Most hummingbird babies are born naked. But one day, during the spring of 2024, when bird biologists Jay Falk and Scott Taylor, this white-necked jacobin hummingbird baby seemed to be covered in big brown feathers. They were puzzled, obviously. On the second day after the egg hatched, the two biologists visited its nest once again, as described in a report published in the journal Ecology.

All of a sudden, a predatory wasp emerged from nowhere and started pouncing upon the bird chick. Alerted by the predator hovering above its head, the hummingbird started shaking its body vigorously, also swinging and bobbing its head from side to side, just the way caterpillars do. The scene caused the biologists to become even more baffled. After extensive research, they realized that the mimicry was actually a strategy for the hummingbird to protect itself.
Birds adopt an array of different protection strategies against predators during the nesting phase, including concealment, camouflage, direct defense, distraction displays, and sometimes migration. After witnessing the abovementioned scene in Panama’s dense rainforest, they realized that one of these strategies was covering their bodies with “urticating hairs,” a type of hair found mostly on the bodies of tarantulas and caterpillars, so sharp, poisonous, and barbed that they can kill a human when touched.
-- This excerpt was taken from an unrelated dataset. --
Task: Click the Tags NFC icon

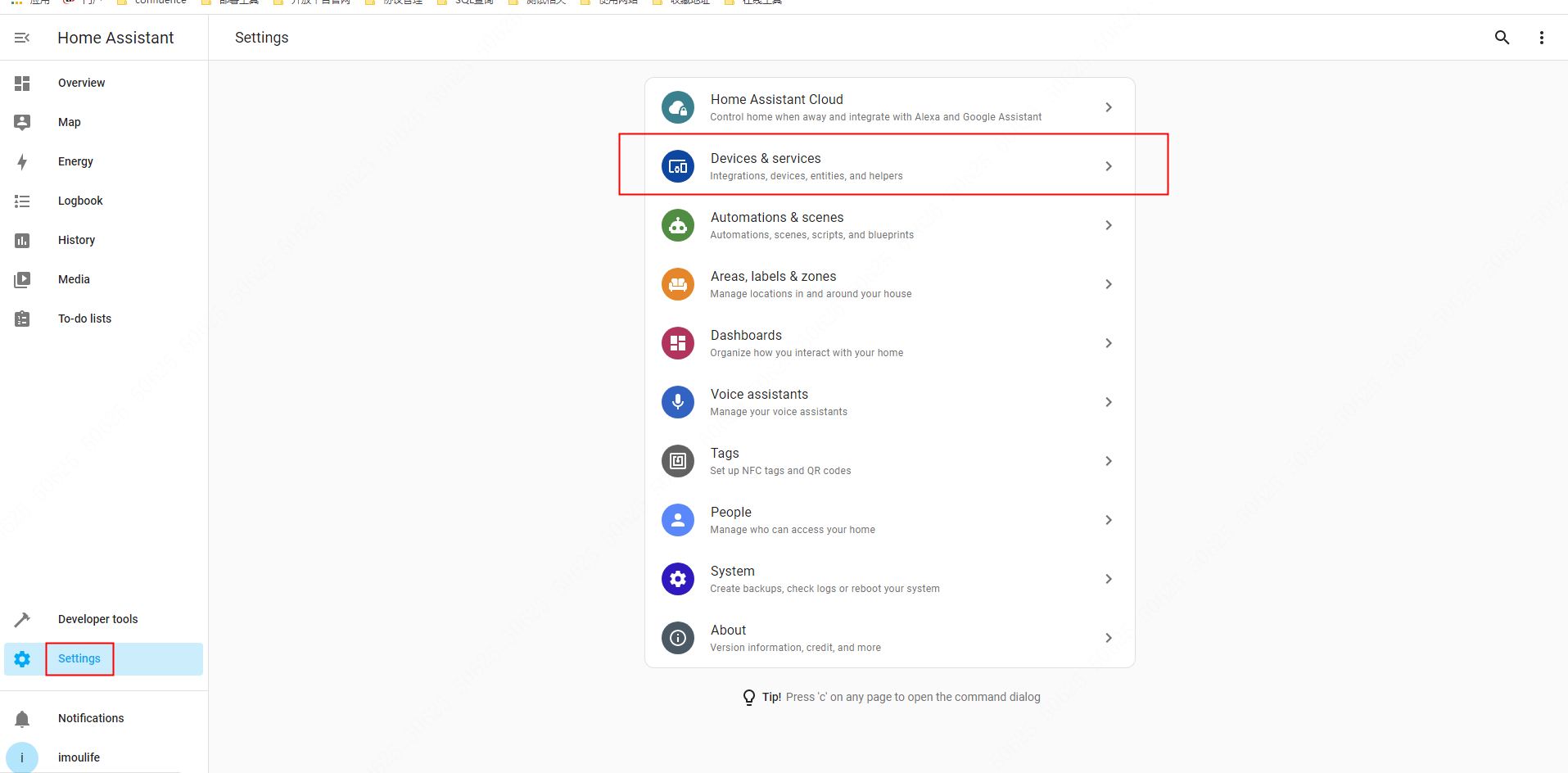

Researchers called this acting behavior “insect mimicry” or “Batesian mimicry,” a rare form of mimicry in birds that they use to survive in tropical rainforests. “We found that newly hatched chicks of this species are covered in an unusual amount of long natal down feathers that look similar to Lepidoptera larvae in the area,” researchers noted. The chicks also “display a caterpillar-like disturbance behavior specifically in reaction to potential predation,” as seen in the scene of a predatory wasp. “We know so little about what nesting birds do in the tropics. But if we put more effort into observing the natural world, we might discover these kinds of behavior are very common," said Falk in a press release by the University of Colorado Boulder.

He revealed that “The tropical rainforest is a dangerous place for small birds.” His colleagues from the Smithsonian Tropical Research Institute, who have studied birds in tropical forests, have reported that they are more likely to be eaten by predators like snakes, monkeys, insects, and even bigger birds. When Falk and his team went on a trip to the Soberanía National Park in Panama, they observed that caterpillars there also had similar hairs on their bodies that gave painful stings to predators, sometimes killing them. Some of these caterpillars also appeared to shake their heads when they felt threatened, just like the baby hummingbird did.

But it is not just the hummingbird babies who use this strategy. Researchers described that many milk snakes also employ Batesian mimicry. They cover their bodies in a pattern of red, yellow, and black coloring similar to that of venomous coral snakes as a protection strategy against predators. “A lot of these really classic examples of Batesian mimicry involve butterflies mimicking other butterflies, or snakes mimicking other snakes. But here, we have a bird potentially mimicking an insect, a vertebrate mimicking an invertebrate,” Taylor said in the press release. The study emerges like an anecdote depicting the mysterious nature of living, non-human creatures who adopt bizarre strategies to survive and feed in the wild.